Aziz Sıddık Kardeşlerim,
Evvelâ:
sırriyle, İnşâallah, mahkememizin te’hirinde ve tahliye olan kardeşlerimizin yine mahkeme gününde burada bulunmalarında büyük hayırlar var. Evet, Risâle-i Nur’un mes’elesi, âlem-i İslâmda, husûsan bu memlekette küllî bir ehemmiyeti bulunduğundan, böyle heyecanlı toplamalar ile umumun nazar-ı dikkatini, nur hakîkatlarına celbetmek lâzımdır ki; ümidimizin ve ihtiyatımızın ve gizlememizin ve muarızların küçültmelerinin fevkınde ve ihtiyarımızın haricinde, böyle şa’şaa ile, Risâle-i Nur kendi derslerini dost ve düşmana âşikâren veriyor. En mahrem sırlarını, en namahremlere çekinmeyerek gösteriyor. Mâdem hakîkat budur, biz küçücük sıkıntılarımızı, kinin gibi bir acı ilâç bilip sabır ve şükretmeliyiz. Yâhu bu da geçer demeliyiz.
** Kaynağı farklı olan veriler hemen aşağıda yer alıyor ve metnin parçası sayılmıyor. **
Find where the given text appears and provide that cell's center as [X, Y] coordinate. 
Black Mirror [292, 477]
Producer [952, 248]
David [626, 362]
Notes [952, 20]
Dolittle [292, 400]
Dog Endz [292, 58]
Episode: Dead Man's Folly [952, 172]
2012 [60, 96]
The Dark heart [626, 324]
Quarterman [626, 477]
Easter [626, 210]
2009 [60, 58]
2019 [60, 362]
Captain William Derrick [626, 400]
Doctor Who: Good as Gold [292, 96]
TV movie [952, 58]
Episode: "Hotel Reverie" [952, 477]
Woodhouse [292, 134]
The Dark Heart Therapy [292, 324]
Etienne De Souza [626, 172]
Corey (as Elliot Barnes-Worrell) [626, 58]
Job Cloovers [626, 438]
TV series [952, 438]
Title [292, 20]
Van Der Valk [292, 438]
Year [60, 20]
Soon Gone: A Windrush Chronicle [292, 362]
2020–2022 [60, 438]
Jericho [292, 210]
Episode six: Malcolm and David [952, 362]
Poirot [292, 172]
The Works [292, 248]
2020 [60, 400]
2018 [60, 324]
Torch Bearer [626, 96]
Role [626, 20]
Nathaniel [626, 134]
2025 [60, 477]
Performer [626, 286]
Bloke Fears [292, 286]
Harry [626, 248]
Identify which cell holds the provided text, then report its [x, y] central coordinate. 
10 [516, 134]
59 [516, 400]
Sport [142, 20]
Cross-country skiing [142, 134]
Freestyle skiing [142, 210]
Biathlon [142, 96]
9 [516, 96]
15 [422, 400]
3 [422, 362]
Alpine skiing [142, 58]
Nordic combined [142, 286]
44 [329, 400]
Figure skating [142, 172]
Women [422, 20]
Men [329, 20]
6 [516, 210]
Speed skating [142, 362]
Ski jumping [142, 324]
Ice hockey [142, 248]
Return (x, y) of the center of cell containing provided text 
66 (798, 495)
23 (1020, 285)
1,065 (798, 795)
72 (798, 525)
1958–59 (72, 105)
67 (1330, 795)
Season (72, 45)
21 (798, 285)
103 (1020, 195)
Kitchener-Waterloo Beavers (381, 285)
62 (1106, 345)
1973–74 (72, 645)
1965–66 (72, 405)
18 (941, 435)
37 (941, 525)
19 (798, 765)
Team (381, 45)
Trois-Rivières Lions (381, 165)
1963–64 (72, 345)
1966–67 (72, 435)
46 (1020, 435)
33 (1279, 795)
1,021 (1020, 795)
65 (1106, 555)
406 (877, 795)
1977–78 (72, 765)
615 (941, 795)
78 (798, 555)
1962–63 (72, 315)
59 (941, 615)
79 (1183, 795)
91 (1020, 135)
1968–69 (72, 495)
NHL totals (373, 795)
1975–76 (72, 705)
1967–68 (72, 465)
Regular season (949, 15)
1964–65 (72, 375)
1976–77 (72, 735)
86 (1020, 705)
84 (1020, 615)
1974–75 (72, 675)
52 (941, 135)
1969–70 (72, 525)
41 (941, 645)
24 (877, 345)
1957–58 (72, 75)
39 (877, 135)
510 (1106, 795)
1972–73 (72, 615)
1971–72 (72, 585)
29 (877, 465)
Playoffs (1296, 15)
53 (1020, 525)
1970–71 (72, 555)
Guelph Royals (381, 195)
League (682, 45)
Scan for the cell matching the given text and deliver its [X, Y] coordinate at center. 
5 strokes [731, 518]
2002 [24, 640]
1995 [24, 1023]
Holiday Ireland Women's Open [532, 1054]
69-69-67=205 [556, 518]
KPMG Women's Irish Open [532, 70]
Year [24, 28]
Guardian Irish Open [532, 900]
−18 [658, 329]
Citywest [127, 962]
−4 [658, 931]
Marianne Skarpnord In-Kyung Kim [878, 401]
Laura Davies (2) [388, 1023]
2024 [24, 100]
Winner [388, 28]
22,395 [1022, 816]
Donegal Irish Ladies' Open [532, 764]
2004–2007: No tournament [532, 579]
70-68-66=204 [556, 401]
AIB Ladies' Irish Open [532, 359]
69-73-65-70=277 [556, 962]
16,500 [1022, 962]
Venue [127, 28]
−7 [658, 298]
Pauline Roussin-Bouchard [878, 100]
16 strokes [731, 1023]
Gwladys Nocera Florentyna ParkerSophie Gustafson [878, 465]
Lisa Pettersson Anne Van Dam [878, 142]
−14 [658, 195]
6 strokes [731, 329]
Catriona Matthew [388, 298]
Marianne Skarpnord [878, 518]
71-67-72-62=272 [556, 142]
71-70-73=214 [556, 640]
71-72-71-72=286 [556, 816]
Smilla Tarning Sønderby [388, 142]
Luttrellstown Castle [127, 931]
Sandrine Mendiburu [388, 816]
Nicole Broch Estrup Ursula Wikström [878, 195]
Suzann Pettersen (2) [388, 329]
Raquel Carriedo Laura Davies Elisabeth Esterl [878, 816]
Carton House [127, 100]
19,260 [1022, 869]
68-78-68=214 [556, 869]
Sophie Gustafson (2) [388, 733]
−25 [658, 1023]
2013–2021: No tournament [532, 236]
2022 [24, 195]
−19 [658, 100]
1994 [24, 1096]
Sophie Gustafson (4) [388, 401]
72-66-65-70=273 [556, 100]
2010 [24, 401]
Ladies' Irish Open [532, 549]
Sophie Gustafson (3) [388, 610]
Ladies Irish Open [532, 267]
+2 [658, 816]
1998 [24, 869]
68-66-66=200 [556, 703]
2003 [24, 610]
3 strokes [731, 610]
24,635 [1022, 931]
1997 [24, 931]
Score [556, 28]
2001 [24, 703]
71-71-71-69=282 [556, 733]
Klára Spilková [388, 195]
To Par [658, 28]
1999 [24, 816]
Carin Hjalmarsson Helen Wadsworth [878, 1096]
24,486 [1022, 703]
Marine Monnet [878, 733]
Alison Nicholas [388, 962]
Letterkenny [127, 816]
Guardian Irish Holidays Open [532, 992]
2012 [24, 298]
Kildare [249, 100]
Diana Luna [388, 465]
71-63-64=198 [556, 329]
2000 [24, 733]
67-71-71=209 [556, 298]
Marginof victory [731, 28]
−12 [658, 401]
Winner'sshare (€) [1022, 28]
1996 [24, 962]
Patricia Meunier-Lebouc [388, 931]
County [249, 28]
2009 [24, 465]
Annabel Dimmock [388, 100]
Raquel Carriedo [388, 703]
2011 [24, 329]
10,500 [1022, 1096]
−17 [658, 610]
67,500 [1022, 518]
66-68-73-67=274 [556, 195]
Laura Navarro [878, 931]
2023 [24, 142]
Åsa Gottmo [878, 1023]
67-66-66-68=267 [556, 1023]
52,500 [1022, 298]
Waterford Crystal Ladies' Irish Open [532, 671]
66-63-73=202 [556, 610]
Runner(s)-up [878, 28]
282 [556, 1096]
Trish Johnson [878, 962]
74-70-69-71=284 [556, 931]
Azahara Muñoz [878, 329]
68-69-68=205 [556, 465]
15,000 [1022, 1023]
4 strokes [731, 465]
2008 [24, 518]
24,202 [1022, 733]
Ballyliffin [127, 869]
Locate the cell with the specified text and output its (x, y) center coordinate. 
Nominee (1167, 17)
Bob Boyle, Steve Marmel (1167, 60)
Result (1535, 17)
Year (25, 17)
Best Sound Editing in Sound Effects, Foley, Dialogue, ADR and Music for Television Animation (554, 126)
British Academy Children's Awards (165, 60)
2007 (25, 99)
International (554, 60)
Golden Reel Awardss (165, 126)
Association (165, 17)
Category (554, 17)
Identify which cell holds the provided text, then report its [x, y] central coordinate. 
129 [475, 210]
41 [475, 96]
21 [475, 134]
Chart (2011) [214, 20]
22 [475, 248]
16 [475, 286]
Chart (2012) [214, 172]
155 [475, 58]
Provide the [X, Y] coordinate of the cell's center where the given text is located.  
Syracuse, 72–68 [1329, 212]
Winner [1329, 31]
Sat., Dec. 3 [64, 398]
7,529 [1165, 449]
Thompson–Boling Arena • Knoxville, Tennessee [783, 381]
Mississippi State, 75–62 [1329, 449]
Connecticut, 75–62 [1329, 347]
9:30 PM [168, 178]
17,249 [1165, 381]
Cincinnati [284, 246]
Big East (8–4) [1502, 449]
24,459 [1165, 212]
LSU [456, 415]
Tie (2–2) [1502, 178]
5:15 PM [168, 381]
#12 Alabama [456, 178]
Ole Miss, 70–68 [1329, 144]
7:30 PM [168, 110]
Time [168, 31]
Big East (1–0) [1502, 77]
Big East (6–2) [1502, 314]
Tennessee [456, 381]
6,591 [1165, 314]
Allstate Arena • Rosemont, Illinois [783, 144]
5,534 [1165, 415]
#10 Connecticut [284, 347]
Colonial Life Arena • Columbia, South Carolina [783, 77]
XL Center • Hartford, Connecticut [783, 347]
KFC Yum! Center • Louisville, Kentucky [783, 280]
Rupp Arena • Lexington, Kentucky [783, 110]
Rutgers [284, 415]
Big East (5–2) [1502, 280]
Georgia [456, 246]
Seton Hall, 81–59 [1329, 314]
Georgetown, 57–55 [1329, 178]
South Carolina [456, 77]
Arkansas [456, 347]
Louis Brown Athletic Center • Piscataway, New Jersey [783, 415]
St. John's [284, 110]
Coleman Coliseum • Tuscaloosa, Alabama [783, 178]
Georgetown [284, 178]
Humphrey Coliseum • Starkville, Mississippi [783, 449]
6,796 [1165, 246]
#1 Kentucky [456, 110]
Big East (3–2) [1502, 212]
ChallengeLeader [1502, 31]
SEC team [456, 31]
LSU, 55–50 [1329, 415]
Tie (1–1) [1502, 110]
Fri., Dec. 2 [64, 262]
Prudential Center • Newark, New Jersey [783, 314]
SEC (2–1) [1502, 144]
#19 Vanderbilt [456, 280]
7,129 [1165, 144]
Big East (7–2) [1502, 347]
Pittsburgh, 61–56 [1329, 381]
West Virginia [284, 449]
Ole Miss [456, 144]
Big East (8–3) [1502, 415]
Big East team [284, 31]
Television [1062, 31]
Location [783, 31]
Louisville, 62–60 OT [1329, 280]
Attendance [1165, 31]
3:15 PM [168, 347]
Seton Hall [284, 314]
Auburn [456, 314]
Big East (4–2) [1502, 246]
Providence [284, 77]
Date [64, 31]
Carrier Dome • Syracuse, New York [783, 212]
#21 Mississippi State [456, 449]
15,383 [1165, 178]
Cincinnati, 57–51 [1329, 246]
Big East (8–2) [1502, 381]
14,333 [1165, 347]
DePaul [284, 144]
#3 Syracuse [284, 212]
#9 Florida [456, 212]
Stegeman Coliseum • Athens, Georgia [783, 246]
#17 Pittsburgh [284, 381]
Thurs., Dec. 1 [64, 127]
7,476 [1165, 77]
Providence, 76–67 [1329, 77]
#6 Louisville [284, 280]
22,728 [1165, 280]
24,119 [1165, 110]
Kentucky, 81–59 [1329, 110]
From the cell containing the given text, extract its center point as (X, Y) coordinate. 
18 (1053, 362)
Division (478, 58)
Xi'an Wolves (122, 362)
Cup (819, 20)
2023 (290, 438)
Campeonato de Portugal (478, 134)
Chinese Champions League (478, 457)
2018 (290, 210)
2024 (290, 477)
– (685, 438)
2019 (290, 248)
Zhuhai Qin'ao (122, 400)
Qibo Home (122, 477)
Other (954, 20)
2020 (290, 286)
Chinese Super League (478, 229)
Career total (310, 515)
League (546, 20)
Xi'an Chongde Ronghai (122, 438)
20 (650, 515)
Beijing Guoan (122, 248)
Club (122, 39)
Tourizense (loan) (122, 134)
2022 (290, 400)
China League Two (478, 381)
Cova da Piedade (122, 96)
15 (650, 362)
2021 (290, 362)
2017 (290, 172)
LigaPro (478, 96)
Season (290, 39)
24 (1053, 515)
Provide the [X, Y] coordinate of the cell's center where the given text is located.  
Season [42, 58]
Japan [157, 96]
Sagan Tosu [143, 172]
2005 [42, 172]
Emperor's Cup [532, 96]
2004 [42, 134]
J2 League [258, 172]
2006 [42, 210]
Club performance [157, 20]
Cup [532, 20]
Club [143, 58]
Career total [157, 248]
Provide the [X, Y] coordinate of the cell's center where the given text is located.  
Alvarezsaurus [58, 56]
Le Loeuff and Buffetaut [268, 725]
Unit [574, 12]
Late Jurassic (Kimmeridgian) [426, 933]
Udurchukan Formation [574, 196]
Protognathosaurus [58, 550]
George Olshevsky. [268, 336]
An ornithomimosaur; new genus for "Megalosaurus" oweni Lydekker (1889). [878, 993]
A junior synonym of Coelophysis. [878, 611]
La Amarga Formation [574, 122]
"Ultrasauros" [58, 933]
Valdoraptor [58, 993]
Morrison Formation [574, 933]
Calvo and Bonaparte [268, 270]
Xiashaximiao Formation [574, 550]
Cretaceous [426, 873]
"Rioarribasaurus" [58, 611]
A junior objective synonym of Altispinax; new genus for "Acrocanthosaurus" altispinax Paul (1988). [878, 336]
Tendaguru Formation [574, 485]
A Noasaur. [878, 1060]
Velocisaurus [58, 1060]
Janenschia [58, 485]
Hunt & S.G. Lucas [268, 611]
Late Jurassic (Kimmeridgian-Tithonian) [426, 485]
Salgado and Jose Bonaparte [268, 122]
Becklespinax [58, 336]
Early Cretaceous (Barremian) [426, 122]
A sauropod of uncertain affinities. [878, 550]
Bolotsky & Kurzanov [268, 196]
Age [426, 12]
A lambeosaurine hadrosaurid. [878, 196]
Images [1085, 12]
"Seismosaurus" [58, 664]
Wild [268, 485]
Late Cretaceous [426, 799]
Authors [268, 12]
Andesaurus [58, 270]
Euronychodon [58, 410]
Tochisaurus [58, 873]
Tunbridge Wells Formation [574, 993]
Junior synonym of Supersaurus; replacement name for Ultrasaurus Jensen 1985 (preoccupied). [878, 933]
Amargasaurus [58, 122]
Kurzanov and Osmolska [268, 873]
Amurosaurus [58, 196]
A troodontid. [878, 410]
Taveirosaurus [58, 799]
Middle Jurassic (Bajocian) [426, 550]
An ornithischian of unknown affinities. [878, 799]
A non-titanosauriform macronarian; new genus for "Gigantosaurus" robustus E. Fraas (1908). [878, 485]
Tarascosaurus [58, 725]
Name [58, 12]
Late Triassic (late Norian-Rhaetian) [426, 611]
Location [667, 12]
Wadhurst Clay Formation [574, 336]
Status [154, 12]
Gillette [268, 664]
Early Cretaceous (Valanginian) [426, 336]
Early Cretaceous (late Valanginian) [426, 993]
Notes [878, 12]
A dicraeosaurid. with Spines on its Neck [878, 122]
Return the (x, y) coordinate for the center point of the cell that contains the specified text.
Sâniyen: Bu medrese-i Yusufiye’nin nâzırına yazdım. Ben Rusya’da esir iken, en evvel bolşevizmin fırtınası hapishânelerden başladığı gibi, Fransız İhtilâl-i Kebîri dahi en evvel hapishânelerden ve tarihlerde “serseri” nâmiyle yâdedilen mahpuslardan çıkmasına binaen, biz Nur şâkirdleri, hem Eskişehir, hem Denizli, hem burada mümkün oldukça mahpusların ıslâhına çalıştık. Eskişehir ve Denizli’de tam faidesi görüldü. Burada daha ziyâde faide olacak ki, bu nâzik zaman ve zeminde, Nur’un dersleriyle geçen fırtınacık (Hâşiye) yüzden bire indi. Yoksa ihtilâftan ve böyle hâdiselerden istifade eden ve fırsat bekliyen haricî muzır cereyanlar, o baruta ateş atıp bir yangın çıkacaktı.
SAİD NURSÎ
Hâşiye: Bu fırtına ise, Afyon hapsinde bir isyan çıktı; hiç bir Nur talebesi karışmadı.